No começo, Hilda parece frustrada e constrangida com a acusação. Com o passar do tempo, ela se torna apenas exasperada: começa a responder que não aguenta mais esta pergunta, que sabe ser brilhante, que sabe não ter escrito em grego, que tratou de questões humanas comuns, que se o leitor não a entende, a deficiência é do leitor. É o tipo de convicção obstinada sobre o próprio gênio e sobre o próprio ofício que sempre me deixou admirada.

Lendo sua obra, creio que posso conceder razão à ela.
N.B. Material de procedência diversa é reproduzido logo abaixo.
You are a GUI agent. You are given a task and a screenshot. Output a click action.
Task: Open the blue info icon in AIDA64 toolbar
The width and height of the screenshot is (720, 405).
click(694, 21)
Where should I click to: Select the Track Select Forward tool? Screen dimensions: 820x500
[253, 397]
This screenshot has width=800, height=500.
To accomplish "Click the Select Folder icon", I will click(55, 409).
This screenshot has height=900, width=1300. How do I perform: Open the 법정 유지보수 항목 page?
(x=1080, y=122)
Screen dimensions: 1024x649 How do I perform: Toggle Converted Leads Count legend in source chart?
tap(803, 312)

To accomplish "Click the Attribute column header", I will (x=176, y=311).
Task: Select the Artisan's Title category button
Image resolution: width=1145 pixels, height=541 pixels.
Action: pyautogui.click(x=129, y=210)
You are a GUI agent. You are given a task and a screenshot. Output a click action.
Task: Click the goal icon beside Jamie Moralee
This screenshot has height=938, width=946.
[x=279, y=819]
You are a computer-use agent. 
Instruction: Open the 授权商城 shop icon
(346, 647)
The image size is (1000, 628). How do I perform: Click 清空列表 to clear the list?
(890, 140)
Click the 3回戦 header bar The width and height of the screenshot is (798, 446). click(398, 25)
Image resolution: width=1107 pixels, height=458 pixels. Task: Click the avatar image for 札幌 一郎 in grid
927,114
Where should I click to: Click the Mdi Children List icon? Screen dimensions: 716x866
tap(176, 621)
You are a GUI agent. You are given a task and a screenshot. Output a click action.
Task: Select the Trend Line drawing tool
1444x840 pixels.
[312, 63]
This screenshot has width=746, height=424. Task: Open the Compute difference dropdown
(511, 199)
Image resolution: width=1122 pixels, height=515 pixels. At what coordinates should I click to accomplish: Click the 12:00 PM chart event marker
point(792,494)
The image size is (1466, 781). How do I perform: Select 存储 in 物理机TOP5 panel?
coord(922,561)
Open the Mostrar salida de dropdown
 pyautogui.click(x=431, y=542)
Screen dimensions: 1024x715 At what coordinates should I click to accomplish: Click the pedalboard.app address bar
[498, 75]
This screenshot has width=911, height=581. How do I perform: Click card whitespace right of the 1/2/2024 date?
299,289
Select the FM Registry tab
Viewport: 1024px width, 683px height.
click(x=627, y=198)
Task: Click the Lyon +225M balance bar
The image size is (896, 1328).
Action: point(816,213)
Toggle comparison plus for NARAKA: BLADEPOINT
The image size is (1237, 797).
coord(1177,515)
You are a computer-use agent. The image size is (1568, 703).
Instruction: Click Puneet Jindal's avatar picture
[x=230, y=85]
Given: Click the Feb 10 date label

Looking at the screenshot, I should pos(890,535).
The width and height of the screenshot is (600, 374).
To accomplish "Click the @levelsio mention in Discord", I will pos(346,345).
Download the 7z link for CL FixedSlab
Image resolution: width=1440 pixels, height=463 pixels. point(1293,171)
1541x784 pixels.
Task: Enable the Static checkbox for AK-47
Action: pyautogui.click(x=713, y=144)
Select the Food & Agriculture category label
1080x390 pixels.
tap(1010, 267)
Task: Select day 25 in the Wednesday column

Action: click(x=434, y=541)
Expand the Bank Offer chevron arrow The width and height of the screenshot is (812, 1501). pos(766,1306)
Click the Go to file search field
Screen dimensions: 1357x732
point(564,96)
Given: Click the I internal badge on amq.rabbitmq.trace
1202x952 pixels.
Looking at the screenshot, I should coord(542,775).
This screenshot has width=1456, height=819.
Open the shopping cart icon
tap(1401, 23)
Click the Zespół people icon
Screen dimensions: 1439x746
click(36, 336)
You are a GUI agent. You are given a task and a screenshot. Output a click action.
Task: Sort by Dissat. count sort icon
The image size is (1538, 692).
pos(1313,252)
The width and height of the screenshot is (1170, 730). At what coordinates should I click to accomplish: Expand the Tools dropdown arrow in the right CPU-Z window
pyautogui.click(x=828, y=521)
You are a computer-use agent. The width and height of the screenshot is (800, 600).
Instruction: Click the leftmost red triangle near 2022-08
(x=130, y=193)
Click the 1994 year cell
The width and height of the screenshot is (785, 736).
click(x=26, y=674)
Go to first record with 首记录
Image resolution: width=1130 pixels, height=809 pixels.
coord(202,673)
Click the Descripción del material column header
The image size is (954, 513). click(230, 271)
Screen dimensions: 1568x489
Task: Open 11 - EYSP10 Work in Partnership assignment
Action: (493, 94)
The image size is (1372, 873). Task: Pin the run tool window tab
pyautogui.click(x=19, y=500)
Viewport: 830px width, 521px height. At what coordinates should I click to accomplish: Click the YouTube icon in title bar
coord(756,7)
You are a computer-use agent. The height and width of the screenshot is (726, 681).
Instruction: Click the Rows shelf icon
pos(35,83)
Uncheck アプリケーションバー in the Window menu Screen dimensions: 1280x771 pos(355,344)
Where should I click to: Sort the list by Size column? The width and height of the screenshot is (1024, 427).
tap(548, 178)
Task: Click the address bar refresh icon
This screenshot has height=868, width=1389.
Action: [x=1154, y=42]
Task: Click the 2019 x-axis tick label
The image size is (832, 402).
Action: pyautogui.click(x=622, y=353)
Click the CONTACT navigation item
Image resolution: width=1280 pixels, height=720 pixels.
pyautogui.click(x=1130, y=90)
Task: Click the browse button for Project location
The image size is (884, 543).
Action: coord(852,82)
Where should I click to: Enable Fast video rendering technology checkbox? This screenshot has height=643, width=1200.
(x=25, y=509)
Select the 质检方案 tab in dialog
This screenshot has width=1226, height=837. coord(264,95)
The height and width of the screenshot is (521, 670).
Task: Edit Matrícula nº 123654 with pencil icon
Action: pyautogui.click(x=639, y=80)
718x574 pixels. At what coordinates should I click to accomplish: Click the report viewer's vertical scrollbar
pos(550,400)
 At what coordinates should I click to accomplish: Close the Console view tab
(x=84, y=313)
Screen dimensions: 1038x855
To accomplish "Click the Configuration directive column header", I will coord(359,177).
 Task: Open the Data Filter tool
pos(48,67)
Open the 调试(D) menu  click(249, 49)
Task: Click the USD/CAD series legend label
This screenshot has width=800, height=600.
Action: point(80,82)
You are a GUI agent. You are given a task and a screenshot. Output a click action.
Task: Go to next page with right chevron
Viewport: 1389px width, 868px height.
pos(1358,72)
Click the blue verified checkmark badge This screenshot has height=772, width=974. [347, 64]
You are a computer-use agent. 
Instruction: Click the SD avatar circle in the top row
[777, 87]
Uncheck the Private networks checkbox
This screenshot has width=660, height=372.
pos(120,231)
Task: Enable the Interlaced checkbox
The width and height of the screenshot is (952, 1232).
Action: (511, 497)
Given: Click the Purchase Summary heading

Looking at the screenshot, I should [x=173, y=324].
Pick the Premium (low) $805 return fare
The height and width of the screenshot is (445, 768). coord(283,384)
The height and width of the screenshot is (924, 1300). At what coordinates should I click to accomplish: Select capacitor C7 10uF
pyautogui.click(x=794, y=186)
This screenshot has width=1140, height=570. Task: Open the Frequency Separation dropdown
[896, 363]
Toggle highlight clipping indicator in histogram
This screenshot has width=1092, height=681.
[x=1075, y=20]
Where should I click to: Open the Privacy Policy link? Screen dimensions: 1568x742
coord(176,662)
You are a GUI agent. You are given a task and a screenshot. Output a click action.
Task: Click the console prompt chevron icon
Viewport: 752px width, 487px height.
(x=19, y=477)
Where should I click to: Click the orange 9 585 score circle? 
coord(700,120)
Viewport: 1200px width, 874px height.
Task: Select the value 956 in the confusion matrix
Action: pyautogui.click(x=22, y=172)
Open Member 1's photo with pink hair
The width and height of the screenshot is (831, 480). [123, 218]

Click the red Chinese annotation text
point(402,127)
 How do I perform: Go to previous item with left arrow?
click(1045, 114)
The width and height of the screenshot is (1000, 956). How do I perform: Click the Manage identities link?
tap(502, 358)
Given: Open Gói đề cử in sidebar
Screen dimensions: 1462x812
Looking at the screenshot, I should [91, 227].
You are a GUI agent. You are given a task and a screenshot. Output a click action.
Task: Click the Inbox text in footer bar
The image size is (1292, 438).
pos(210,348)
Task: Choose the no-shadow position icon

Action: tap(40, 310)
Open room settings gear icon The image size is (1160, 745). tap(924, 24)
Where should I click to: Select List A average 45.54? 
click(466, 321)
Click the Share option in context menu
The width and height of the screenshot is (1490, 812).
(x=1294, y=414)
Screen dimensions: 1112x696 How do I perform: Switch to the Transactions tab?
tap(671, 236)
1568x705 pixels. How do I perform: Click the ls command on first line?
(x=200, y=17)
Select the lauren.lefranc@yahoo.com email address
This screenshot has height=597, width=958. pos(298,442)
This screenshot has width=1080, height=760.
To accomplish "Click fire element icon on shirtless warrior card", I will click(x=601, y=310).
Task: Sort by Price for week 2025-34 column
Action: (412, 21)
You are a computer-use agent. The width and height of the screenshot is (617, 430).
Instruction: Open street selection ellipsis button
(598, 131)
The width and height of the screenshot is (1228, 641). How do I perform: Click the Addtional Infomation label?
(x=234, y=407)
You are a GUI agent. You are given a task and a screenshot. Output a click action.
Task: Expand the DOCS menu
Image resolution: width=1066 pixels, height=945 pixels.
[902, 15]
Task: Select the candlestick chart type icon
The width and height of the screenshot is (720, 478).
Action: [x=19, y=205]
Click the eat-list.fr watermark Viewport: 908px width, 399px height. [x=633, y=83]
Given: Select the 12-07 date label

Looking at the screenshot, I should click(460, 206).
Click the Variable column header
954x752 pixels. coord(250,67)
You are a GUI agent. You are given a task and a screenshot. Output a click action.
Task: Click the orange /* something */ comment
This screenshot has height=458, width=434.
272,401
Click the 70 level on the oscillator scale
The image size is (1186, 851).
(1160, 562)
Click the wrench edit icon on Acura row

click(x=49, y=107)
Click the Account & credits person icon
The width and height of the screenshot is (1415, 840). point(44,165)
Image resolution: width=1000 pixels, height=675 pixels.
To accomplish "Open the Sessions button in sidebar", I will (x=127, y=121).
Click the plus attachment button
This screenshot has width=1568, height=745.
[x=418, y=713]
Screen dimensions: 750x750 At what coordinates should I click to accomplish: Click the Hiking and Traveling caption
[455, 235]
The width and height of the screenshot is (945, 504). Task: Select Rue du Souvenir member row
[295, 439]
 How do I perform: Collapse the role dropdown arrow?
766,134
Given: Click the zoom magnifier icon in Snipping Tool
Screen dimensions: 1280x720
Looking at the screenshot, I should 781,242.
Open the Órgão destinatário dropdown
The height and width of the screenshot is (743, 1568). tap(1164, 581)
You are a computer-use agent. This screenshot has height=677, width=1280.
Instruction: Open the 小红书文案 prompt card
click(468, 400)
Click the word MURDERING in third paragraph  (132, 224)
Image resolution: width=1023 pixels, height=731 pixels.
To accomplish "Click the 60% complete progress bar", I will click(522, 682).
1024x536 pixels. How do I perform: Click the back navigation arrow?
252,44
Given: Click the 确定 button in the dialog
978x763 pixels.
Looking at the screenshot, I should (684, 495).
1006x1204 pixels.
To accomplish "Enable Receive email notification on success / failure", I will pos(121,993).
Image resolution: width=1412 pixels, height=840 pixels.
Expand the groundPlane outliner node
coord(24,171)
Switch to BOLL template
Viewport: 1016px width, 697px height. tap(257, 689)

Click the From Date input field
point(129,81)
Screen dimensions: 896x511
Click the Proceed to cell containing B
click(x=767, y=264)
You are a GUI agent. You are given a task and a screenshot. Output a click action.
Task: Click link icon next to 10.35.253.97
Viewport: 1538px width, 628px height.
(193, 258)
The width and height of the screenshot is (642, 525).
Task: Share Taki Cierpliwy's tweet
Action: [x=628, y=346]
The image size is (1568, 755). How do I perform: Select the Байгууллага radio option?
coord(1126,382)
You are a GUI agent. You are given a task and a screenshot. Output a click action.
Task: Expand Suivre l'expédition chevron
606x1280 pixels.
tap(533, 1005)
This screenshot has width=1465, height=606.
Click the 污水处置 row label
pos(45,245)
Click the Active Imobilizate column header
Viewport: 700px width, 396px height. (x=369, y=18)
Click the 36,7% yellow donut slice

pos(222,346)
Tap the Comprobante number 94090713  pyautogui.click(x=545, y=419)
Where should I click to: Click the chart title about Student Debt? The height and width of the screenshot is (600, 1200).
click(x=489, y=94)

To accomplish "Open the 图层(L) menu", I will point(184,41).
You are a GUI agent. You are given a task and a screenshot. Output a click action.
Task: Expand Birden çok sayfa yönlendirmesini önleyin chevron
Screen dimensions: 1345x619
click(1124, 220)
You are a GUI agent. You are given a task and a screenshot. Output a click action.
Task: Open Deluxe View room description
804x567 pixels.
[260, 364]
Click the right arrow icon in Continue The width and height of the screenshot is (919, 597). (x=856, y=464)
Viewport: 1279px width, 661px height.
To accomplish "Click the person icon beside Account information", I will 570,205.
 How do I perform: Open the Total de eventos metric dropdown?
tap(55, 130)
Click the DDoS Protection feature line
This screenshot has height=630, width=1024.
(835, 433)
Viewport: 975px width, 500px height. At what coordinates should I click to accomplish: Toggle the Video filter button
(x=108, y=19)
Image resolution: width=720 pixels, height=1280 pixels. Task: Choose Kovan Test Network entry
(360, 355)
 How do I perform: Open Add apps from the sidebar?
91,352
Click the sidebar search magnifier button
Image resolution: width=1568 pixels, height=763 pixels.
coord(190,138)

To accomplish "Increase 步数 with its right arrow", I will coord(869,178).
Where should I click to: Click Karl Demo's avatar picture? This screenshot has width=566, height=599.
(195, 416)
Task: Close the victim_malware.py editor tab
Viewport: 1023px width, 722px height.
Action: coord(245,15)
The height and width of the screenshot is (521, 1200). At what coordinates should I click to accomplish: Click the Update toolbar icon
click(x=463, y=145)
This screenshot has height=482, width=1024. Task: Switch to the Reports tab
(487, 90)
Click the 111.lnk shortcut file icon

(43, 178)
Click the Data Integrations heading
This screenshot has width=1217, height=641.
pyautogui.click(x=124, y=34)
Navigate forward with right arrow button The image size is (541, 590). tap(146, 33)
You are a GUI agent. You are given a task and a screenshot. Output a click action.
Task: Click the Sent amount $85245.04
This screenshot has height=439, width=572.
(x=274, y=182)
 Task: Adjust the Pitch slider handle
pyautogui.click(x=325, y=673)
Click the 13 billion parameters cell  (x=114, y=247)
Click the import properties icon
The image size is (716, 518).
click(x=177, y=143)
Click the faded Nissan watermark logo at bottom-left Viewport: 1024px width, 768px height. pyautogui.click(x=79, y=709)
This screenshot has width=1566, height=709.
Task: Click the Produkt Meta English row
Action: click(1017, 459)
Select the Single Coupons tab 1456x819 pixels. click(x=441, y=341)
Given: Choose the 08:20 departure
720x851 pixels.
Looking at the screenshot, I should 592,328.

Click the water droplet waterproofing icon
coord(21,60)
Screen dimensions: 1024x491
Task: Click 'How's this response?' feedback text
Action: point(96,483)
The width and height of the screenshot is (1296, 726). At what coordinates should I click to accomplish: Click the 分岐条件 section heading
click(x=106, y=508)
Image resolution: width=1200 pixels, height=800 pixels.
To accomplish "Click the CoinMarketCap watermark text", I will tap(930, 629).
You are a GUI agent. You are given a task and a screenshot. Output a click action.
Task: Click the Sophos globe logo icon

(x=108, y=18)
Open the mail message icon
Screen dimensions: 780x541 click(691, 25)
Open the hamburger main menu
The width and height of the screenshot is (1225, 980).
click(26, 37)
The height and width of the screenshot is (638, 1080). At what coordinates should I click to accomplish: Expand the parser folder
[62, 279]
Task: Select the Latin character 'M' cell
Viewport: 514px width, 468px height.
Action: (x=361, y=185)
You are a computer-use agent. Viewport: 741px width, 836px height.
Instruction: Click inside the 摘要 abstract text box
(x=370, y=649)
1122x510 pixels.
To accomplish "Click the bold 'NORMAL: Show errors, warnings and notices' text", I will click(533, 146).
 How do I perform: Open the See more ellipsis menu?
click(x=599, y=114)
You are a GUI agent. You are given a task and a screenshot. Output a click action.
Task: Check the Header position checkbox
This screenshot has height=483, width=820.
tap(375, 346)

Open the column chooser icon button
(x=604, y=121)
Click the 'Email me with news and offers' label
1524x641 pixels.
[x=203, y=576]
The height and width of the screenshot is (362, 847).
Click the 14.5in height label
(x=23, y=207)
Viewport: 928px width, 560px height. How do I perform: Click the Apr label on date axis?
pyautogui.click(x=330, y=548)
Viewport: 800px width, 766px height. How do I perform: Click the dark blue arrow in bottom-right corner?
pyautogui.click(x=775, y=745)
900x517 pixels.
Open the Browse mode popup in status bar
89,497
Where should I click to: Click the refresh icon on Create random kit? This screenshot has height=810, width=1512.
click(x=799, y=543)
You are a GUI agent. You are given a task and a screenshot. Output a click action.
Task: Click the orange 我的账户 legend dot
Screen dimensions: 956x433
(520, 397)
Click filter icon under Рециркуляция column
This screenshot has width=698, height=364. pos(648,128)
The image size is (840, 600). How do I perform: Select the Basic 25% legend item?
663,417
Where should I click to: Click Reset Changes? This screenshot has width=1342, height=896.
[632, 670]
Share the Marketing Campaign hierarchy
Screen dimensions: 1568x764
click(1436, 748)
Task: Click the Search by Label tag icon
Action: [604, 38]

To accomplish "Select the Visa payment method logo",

O livro mais amado por mim é um romance curto, intitulado “A obscena senhora D”. Em nota da organização editorial, Alcir Pécora afirma que não teve dúvidas sobre ser essa a publicação de largada entre suas obras. “Uma pancada justa, certeira, para apresentá-la sem meias medidas aos leitores potenciais, capazes dela”.

O livro conta a história de Hillé, uma mulher de sessenta anos que acaba de perder o marido devotado, testemunha fiel de sua perplexidade diante do mundo. Hillé sofre, e este sofrimento a conduz a um tipo de radicalidade: ela passa a se abrigar no vão da escada, a circular pela casa sem roupa, a assustar a vizinhança fazendo caretas na janela, a espantar o padre que a visita com profanações satânicas. Seu comportamento combativo, no entanto, abriga uma sentimentalidade ferida, saudosa das lembranças do amante perdido, angustiada com Deus, ou um porco-menino.

Alguns dos rapazes que se enamoraram de mim ao longo da vida tentaram enfrentar esse livro, 90 páginas em minha edição, por saberem ser importante para a minha formação leitora. Todos, sem exceção, desistiram. “Não entendi nada”, era o que diziam. A incompreensão era dialética: eu também não entendia o que havia de tão obscuro, em palavras que sempre me pareceram cristalinas.

Em uma das mais belas passagens do romance, lemos o seguinte: “o que é paixão? o que é sombra? eu mesmo te pergunto e eu mesmo te respondo: Hillé, paixão é grossa artéria, jorrando volúpia e ilusão, é a boca que pronuncia o mundo, púrpura sobre a tua camada de emoções, escarlate sobre a tua vida, paixão é esse aberto do teu peito, e também teu deserto”.        

Em um título de livro paradigmático, a escritora proclama que “Tu não te moves de ti”. Poderia ser seu epitáfio. Hilda não correu de si mesma, pelo contrário. Todas as questões difíceis, o sexo, a relação com o divino, o poder, a mortalidade, a loucura, a solidão, a paixão, a fronteira entre humanidade e animalidade… Tudo foi alvo de seu escrutínio. Talvez Hilda tenha nos legado, com sua obra, boas lições de mergulho. Um mergulho profundo, para usar as palavras dela, em um susto que virou compreensão.

Camille C. Branco

Antropóloga, doutoranda pela UFPA, desenvolve pesquisa sobre mobilização social na Amazônia, feminismos, corporalidades políticas e violência.